GOAL:
Pull out every line below that contains the word "size", and copy each of those lines unchanged.

DATA LISTING:
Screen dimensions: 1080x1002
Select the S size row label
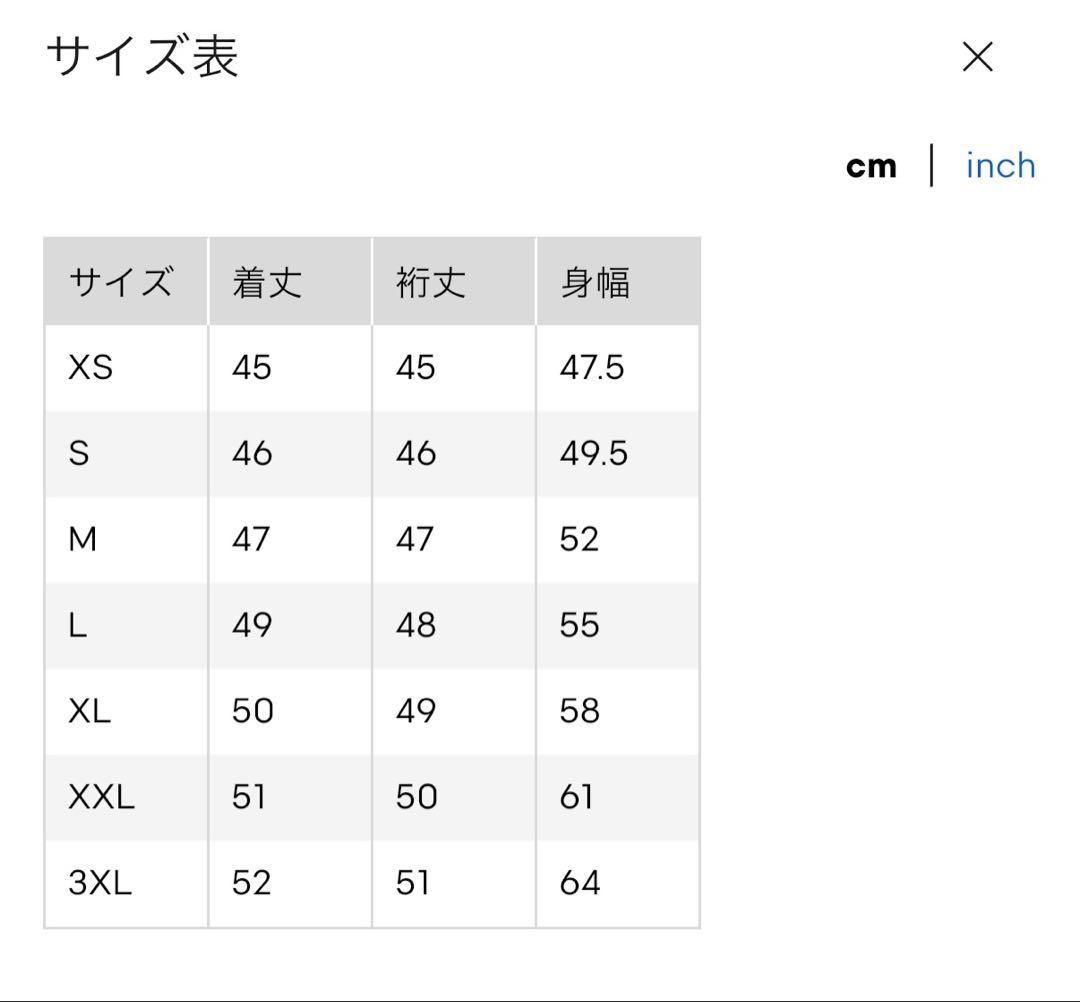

==

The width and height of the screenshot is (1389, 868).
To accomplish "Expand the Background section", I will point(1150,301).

==

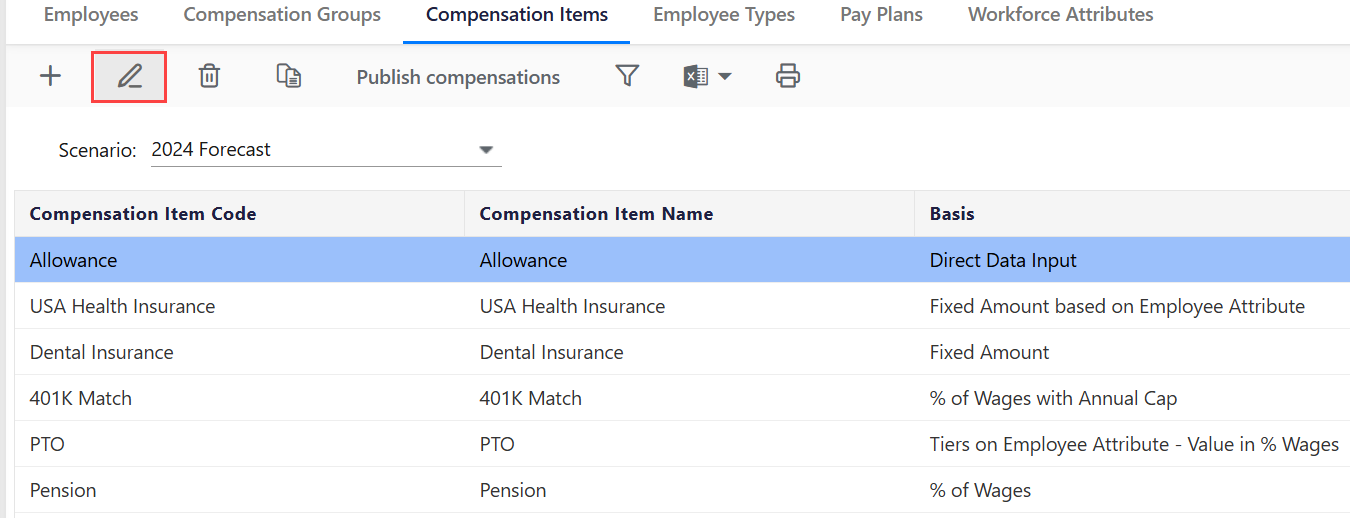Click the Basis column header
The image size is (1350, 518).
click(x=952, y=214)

EXPECTED OUTPUT:
Select the S size row label
The image size is (1350, 518).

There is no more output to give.